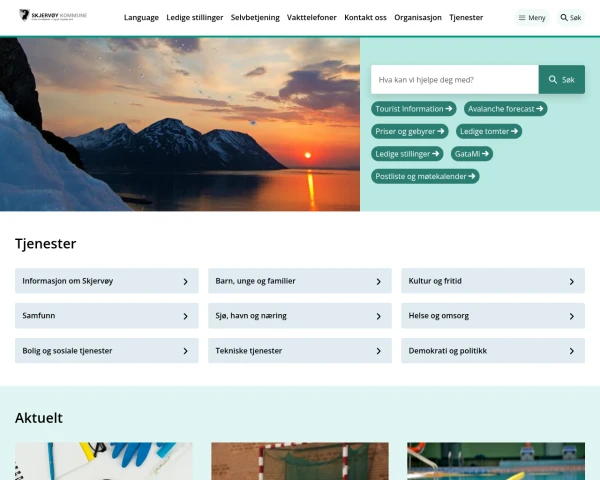This screenshot has height=480, width=600.
Task: Click the Helse og omsorg arrow
Action: 571,316
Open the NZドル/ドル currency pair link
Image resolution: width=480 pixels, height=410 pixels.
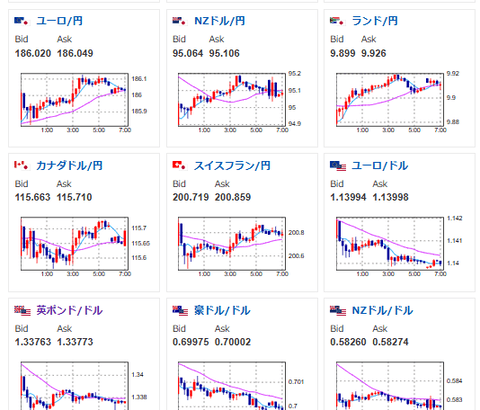click(382, 310)
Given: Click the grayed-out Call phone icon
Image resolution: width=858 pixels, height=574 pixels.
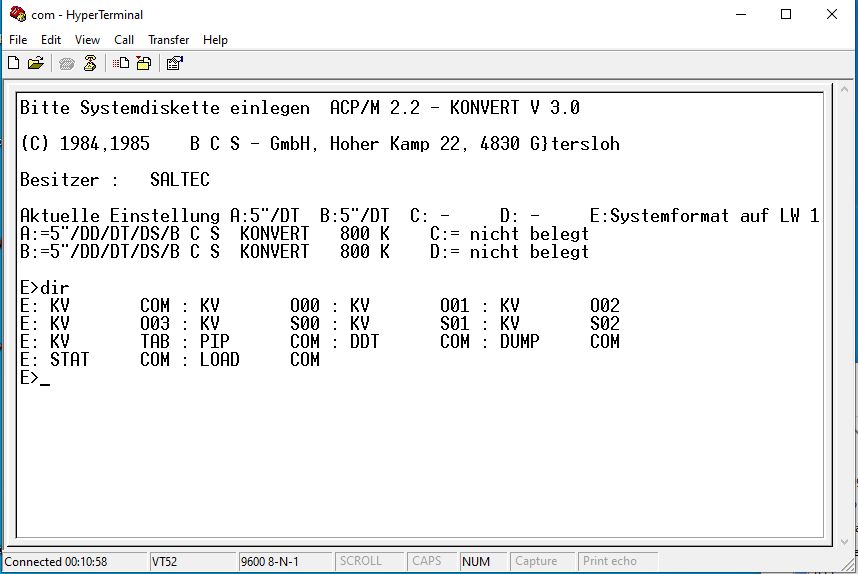Looking at the screenshot, I should point(67,63).
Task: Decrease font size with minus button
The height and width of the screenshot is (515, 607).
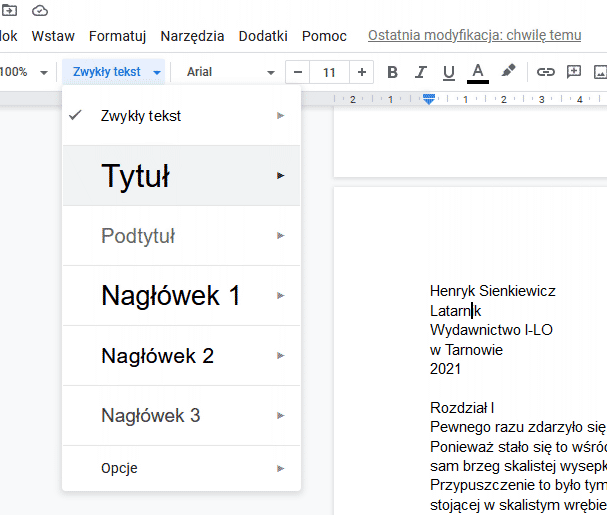Action: click(297, 72)
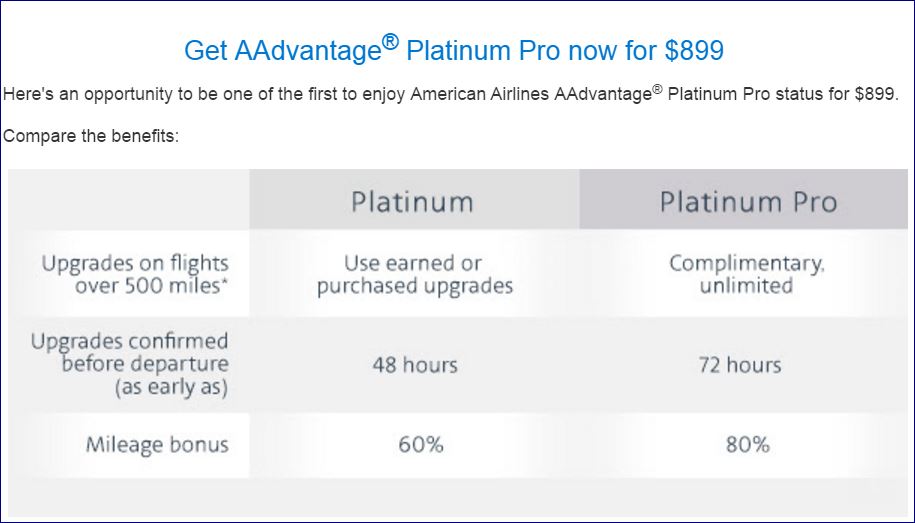The image size is (915, 523).
Task: Click the 'Upgrades on flights over 500 miles' label
Action: pyautogui.click(x=134, y=274)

- _Task to complete_
With the pictures left out, transcribe exactly the lines from the line holding "Open the NZドル/ドル currency pair link" through the closing line of the entries.

- _Response_
Open the NZドル/ドル currency pair link
Image resolution: width=480 pixels, height=410 pixels.
click(382, 310)
Given: Click the grayed-out Call phone icon
Image resolution: width=858 pixels, height=574 pixels.
Looking at the screenshot, I should point(67,63).
Task: Decrease font size with minus button
The height and width of the screenshot is (515, 607).
Action: click(297, 72)
The image size is (915, 523).
Task: Click the 'Upgrades on flights over 500 miles' label
Action: pyautogui.click(x=134, y=274)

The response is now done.